In October 2022, Washington and Palikir signed an innovative new expanded shiprider agreement. For the first time, the United States would be allowed to act on behalf of the FSM in combating illicit maritime activity in its EEZ even when an FSM officer is not present. The new arrangement allows for the FSM National Police to provide the U.S. Coast Guard with remote authorization through coordination between U.S. and FSM command centers. Palau has since signed onto a similar expanded program.

The successes of Operation Blue Pacific notwithstanding, Kiribati’s greatest success with the shiprider program came in its maiden operation with the USCG in August 2009, when it assessed approximately $4 million in fines against a fishing company for unlicensed fishing near Kiritimati Island in the Northern Line Islands. Such a sum is a budgetary windfall to a small PIC. After defraying related police expenses, the rest of the proceeds go to a trust fund established by Tarawa to finance the operation of Kiribati’s lone Pacific Patrol Boat, which Australia plans to augment with a second boat later this year.

I lead a Micronesia-based not-for-profit corporation, Partnership for the Environmental Protection of the Pacific (P℮PP), which has proposed creation of a virtual All-Micronesia coast guard we call “NAVATARS,” short for Naval Auxiliary Transport, Asset Recovery, and Search. An All-Micronesia Coast Guard is an item that has been on the Micronesian Chief Executive Summit agenda for several years. This public-private initiative would build on the shiprider concept by deploying a private maritime security force, under PePP’s administration, across multiple EEZs, sustaining itself through international donations and a percentage of the revenue it brings to subscribing governments. NAVATARS needs the donation of three patrol boats before it can launch.

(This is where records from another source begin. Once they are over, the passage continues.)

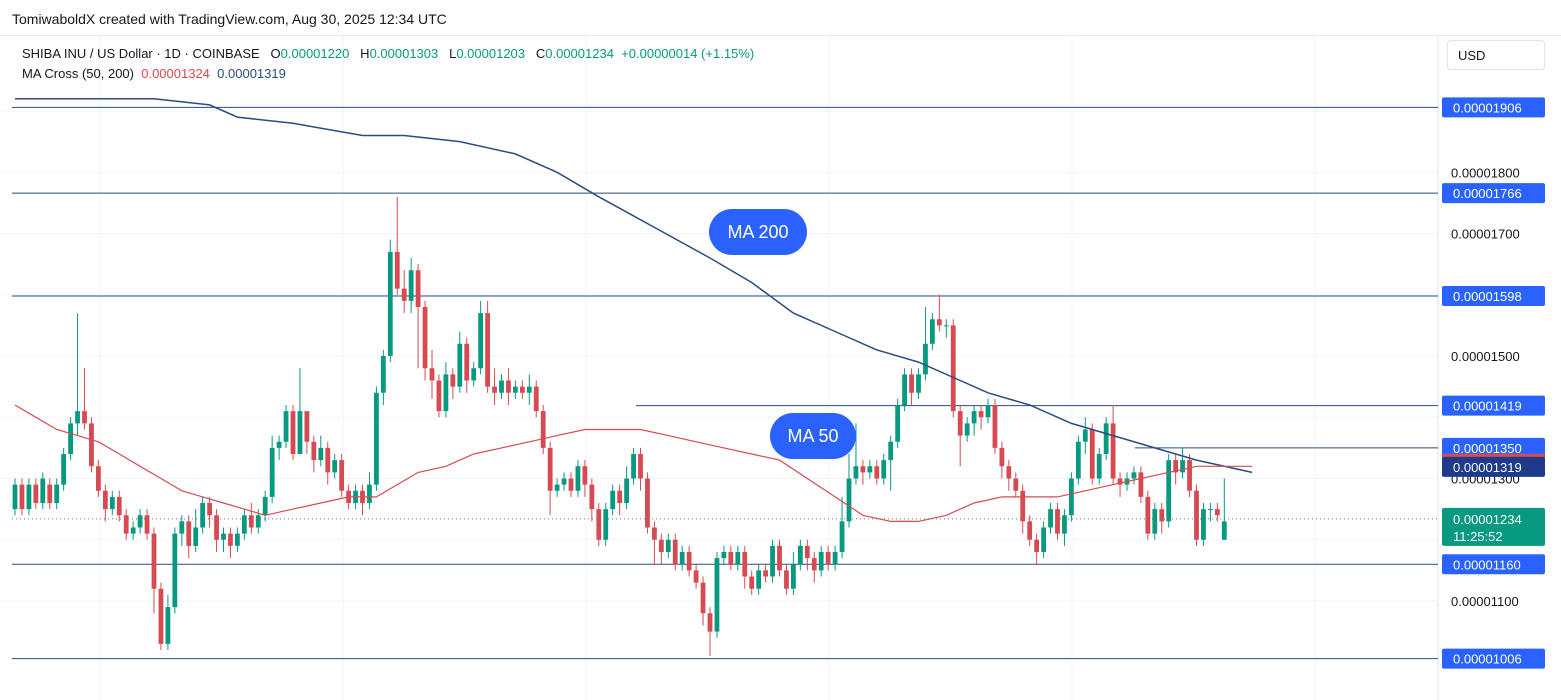  I want to click on y-tick-label: 0.00001700, so click(1486, 234).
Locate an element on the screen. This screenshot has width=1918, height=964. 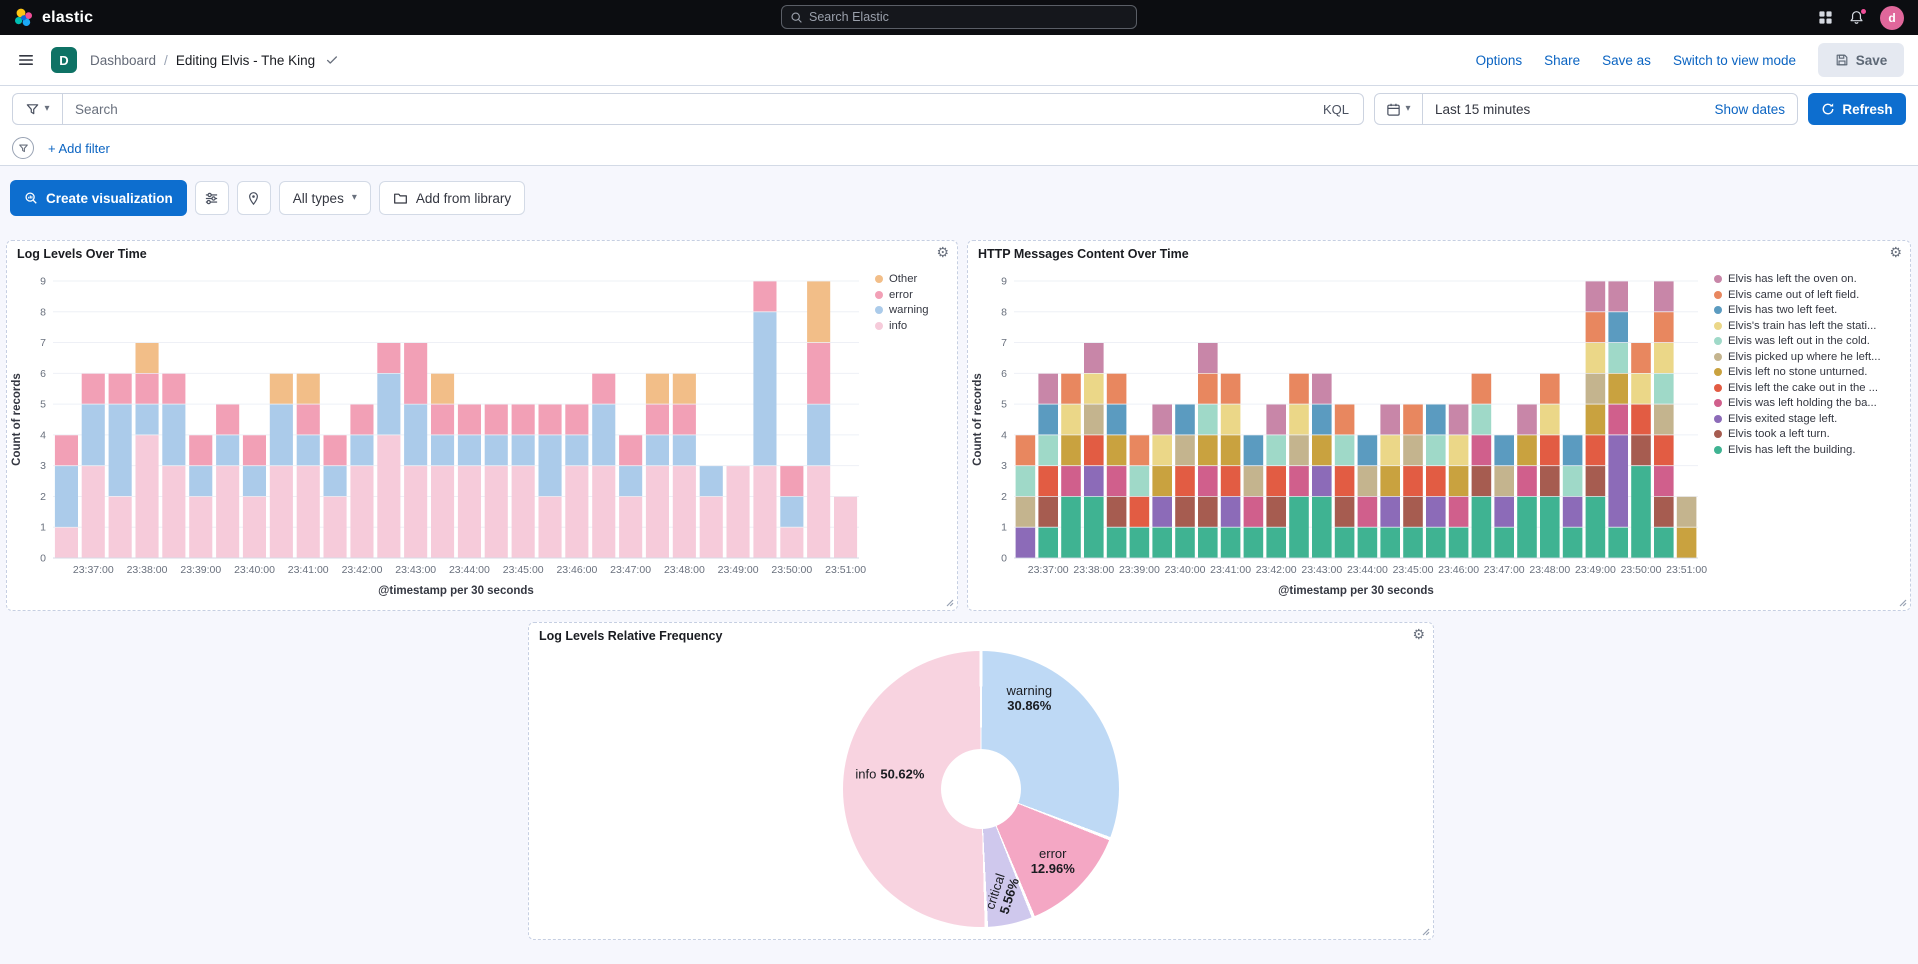
elastic-logo: elastic is located at coordinates (54, 18).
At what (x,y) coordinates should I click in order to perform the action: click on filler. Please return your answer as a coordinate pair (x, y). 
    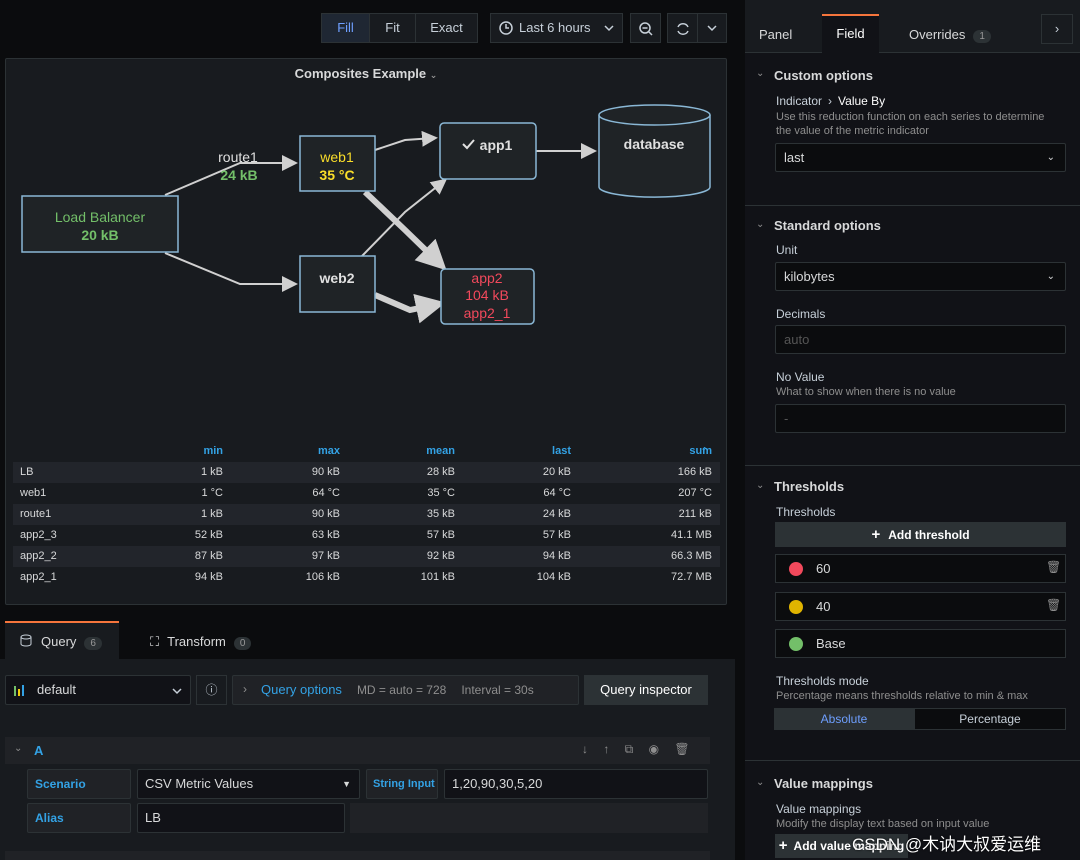
    Looking at the image, I should click on (529, 818).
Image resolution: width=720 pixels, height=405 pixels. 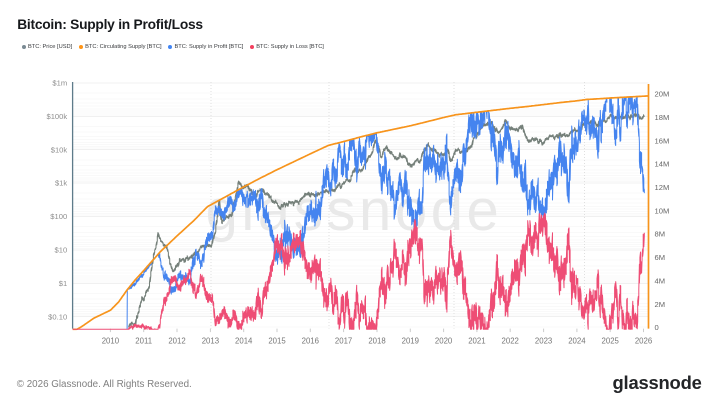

The USCG’s shiprider program in the Caribbean has somewhat foundered over drug interdiction policy, but its Pacific shiprider program continues gathering wind. Papua New Guinea is the latest country to sign onto shiprider (May 2023).  A shiprider agreement has been proposed for Niue. Solomon Islands remains a holdout and instead has strengthened its police and security relations with the PRC.

The PRC is increasingly concerned that the USCG’s shiprider program will be extended to the Philippines and/or Vietnam, both counterclaimants to the PRC in the territorial dispute in the South China Sea. Chinese analysts have recommended that Beijing sign its own shiprider agreements with South China Sea coastal states – a reminder that imitation is the sincerest form of flattery.

The USCG undoubtedly can be useful in countering Beijing’s “Maritime Gray Zone operations” in the region, but, especially in light of the PRC’s January 2021 adoption of the Coast Guard Law authorizing use of force against foreign vessels, the United States would do well to expand its mil-mil cooperation with regional partners before prematurely placing the USCG in a vulnerable position patrolling overlapping EEZs.